* _DIRECTIVE_
Rewrite every line of the rows below as a JSON list of strings, one string per line, leaving out blank lines.
** BEGIN **
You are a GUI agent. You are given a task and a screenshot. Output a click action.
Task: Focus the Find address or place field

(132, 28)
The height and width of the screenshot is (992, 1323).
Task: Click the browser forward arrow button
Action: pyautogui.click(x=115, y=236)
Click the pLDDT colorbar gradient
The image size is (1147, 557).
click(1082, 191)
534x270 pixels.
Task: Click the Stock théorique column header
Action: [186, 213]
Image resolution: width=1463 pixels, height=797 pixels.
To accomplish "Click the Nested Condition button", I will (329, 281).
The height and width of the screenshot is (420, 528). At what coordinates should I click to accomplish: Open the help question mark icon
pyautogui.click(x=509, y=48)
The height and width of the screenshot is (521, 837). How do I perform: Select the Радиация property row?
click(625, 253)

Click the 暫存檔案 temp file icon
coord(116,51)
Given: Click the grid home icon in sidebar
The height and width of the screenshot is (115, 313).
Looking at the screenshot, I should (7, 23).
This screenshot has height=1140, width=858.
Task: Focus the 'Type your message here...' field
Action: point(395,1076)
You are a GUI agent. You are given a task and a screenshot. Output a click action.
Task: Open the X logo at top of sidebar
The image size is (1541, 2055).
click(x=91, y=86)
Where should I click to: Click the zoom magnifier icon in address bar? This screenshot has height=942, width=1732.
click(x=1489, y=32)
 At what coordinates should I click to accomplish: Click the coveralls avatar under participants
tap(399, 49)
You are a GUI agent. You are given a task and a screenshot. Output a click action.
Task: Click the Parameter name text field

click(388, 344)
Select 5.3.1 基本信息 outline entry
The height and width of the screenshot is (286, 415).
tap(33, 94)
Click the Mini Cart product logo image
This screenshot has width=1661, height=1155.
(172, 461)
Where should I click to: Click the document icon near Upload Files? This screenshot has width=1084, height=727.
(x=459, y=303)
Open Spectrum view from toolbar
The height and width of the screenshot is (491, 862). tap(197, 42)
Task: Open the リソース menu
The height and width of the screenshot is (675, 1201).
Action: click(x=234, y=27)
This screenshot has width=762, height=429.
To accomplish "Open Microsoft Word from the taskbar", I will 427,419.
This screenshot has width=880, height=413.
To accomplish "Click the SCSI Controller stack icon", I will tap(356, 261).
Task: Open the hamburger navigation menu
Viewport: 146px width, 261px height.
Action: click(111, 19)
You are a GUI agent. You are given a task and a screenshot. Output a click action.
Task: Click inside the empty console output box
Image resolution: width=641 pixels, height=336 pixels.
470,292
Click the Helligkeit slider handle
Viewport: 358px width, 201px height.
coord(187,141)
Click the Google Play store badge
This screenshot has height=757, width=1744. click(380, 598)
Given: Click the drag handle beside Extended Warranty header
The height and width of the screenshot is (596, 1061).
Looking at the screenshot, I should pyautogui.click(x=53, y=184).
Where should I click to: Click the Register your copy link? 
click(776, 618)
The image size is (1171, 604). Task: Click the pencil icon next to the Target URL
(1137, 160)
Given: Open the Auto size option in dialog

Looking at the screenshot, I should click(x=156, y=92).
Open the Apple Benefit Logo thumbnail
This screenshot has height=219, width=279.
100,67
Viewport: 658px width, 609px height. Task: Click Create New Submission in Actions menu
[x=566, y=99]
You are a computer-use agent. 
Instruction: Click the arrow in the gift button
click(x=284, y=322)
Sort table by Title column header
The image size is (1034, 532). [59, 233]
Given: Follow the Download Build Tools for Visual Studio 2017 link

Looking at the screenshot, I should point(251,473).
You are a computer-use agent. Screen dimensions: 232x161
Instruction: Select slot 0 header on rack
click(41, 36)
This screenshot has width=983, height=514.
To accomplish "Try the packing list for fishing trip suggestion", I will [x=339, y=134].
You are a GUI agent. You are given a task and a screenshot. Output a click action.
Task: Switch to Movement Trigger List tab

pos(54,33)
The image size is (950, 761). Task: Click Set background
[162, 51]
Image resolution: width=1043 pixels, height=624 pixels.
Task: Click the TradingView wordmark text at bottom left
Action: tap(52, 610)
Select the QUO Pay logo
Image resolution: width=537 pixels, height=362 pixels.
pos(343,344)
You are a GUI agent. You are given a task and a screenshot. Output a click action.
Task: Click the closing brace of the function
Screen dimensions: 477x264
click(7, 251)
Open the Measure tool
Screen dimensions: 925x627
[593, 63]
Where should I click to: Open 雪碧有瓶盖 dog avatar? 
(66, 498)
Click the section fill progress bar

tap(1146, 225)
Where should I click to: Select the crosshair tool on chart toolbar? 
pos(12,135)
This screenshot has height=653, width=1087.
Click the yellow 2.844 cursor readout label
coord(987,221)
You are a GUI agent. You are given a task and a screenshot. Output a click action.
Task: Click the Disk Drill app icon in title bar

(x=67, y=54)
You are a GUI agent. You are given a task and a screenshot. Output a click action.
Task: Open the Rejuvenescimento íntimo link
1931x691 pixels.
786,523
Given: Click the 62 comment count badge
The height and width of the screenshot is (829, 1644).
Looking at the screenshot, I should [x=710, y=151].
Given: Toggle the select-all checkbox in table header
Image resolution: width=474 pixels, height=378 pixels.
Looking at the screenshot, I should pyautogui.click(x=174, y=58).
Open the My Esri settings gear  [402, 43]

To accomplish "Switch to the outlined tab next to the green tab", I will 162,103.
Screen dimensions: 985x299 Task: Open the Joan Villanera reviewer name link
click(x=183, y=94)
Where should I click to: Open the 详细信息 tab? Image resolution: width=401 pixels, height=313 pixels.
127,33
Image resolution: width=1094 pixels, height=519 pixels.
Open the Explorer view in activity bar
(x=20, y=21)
** END **
* _SOLUTION_
[
  "You are a GUI agent. You are given a task and a screenshot. Output a click action.",
  "Task: Focus the Find address or place field",
  "(132, 28)",
  "The height and width of the screenshot is (992, 1323).",
  "Task: Click the browser forward arrow button",
  "Action: pyautogui.click(x=115, y=236)",
  "Click the pLDDT colorbar gradient",
  "The image size is (1147, 557).",
  "click(1082, 191)",
  "534x270 pixels.",
  "Task: Click the Stock théorique column header",
  "Action: [186, 213]",
  "Image resolution: width=1463 pixels, height=797 pixels.",
  "To accomplish \"Click the Nested Condition button\", I will (329, 281).",
  "The height and width of the screenshot is (420, 528). At what coordinates should I click to accomplish: Open the help question mark icon",
  "pyautogui.click(x=509, y=48)",
  "The height and width of the screenshot is (521, 837). How do I perform: Select the Радиация property row?",
  "click(625, 253)",
  "Click the 暫存檔案 temp file icon",
  "coord(116,51)",
  "Given: Click the grid home icon in sidebar",
  "The height and width of the screenshot is (115, 313).",
  "Looking at the screenshot, I should (7, 23).",
  "This screenshot has height=1140, width=858.",
  "Task: Focus the 'Type your message here...' field",
  "Action: point(395,1076)",
  "You are a GUI agent. You are given a task and a screenshot. Output a click action.",
  "Task: Open the X logo at top of sidebar",
  "The image size is (1541, 2055).",
  "click(x=91, y=86)",
  "Where should I click to: Click the zoom magnifier icon in address bar? This screenshot has height=942, width=1732.",
  "click(x=1489, y=32)",
  " At what coordinates should I click to accomplish: Click the coveralls avatar under participants",
  "tap(399, 49)",
  "You are a GUI agent. You are given a task and a screenshot. Output a click action.",
  "Task: Click the Parameter name text field",
  "click(388, 344)",
  "Select 5.3.1 基本信息 outline entry",
  "The height and width of the screenshot is (286, 415).",
  "tap(33, 94)",
  "Click the Mini Cart product logo image",
  "This screenshot has width=1661, height=1155.",
  "(172, 461)",
  "Where should I click to: Click the document icon near Upload Files? This screenshot has width=1084, height=727.",
  "(x=459, y=303)",
  "Open Spectrum view from toolbar",
  "The height and width of the screenshot is (491, 862). tap(197, 42)",
  "Task: Open the リソース menu",
  "The height and width of the screenshot is (675, 1201).",
  "Action: click(x=234, y=27)",
  "This screenshot has width=762, height=429.",
  "To accomplish \"Open Microsoft Word from the taskbar\", I will 427,419.",
  "This screenshot has width=880, height=413.",
  "To accomplish \"Click the SCSI Controller stack icon\", I will tap(356, 261).",
  "Task: Open the hamburger navigation menu",
  "Viewport: 146px width, 261px height.",
  "Action: click(111, 19)",
  "You are a GUI agent. You are given a task and a screenshot. Output a click action.",
  "Task: Click inside the empty console output box",
  "Image resolution: width=641 pixels, height=336 pixels.",
  "470,292",
  "Click the Helligkeit slider handle",
  "Viewport: 358px width, 201px height.",
  "coord(187,141)",
  "Click the Google Play store badge",
  "This screenshot has height=757, width=1744. click(380, 598)",
  "Given: Click the drag handle beside Extended Warranty header",
  "The height and width of the screenshot is (596, 1061).",
  "Looking at the screenshot, I should pyautogui.click(x=53, y=184).",
  "Where should I click to: Click the Register your copy link? ",
  "click(776, 618)",
  "The image size is (1171, 604). Task: Click the pencil icon next to the Target URL",
  "(1137, 160)",
  "Given: Open the Auto size option in dialog",
  "Looking at the screenshot, I should click(x=156, y=92).",
  "Open the Apple Benefit Logo thumbnail",
  "This screenshot has height=219, width=279.",
  "100,67",
  "Viewport: 658px width, 609px height. Task: Click Create New Submission in Actions menu",
  "[x=566, y=99]",
  "You are a computer-use agent. ",
  "Instruction: Click the arrow in the gift button",
  "click(x=284, y=322)",
  "Sort table by Title column header",
  "The image size is (1034, 532). [59, 233]",
  "Given: Follow the Download Build Tools for Visual Studio 2017 link",
  "Looking at the screenshot, I should point(251,473).",
  "You are a computer-use agent. Screen dimensions: 232x161",
  "Instruction: Select slot 0 header on rack",
  "click(41, 36)",
  "This screenshot has width=983, height=514.",
  "To accomplish \"Try the packing list for fishing trip suggestion\", I will [x=339, y=134].",
  "You are a GUI agent. You are given a task and a screenshot. Output a click action.",
  "Task: Switch to Movement Trigger List tab",
  "pos(54,33)",
  "The image size is (950, 761). Task: Click Set background",
  "[162, 51]",
  "Image resolution: width=1043 pixels, height=624 pixels.",
  "Task: Click the TradingView wordmark text at bottom left",
  "Action: tap(52, 610)",
  "Select the QUO Pay logo",
  "Image resolution: width=537 pixels, height=362 pixels.",
  "pos(343,344)",
  "You are a GUI agent. You are given a task and a screenshot. Output a click action.",
  "Task: Click the closing brace of the function",
  "Screen dimensions: 477x264",
  "click(7, 251)",
  "Open the Measure tool",
  "Screen dimensions: 925x627",
  "[593, 63]",
  "Where should I click to: Open 雪碧有瓶盖 dog avatar? ",
  "(66, 498)",
  "Click the section fill progress bar",
  "tap(1146, 225)",
  "Where should I click to: Select the crosshair tool on chart toolbar? ",
  "pos(12,135)",
  "This screenshot has height=653, width=1087.",
  "Click the yellow 2.844 cursor readout label",
  "coord(987,221)",
  "You are a GUI agent. You are given a task and a screenshot. Output a click action.",
  "Task: Click the Disk Drill app icon in title bar",
  "(x=67, y=54)",
  "You are a GUI agent. You are given a task and a screenshot. Output a click action.",
  "Task: Open the Rejuvenescimento íntimo link",
  "1931x691 pixels.",
  "786,523",
  "Given: Click the 62 comment count badge",
  "The height and width of the screenshot is (829, 1644).",
  "Looking at the screenshot, I should [x=710, y=151].",
  "Given: Toggle the select-all checkbox in table header",
  "Image resolution: width=474 pixels, height=378 pixels.",
  "Looking at the screenshot, I should pyautogui.click(x=174, y=58).",
  "Open the My Esri settings gear  [402, 43]",
  "To accomplish \"Switch to the outlined tab next to the green tab\", I will 162,103.",
  "Screen dimensions: 985x299 Task: Open the Joan Villanera reviewer name link",
  "click(x=183, y=94)",
  "Where should I click to: Open the 详细信息 tab? Image resolution: width=401 pixels, height=313 pixels.",
  "127,33",
  "Image resolution: width=1094 pixels, height=519 pixels.",
  "Open the Explorer view in activity bar",
  "(x=20, y=21)"
]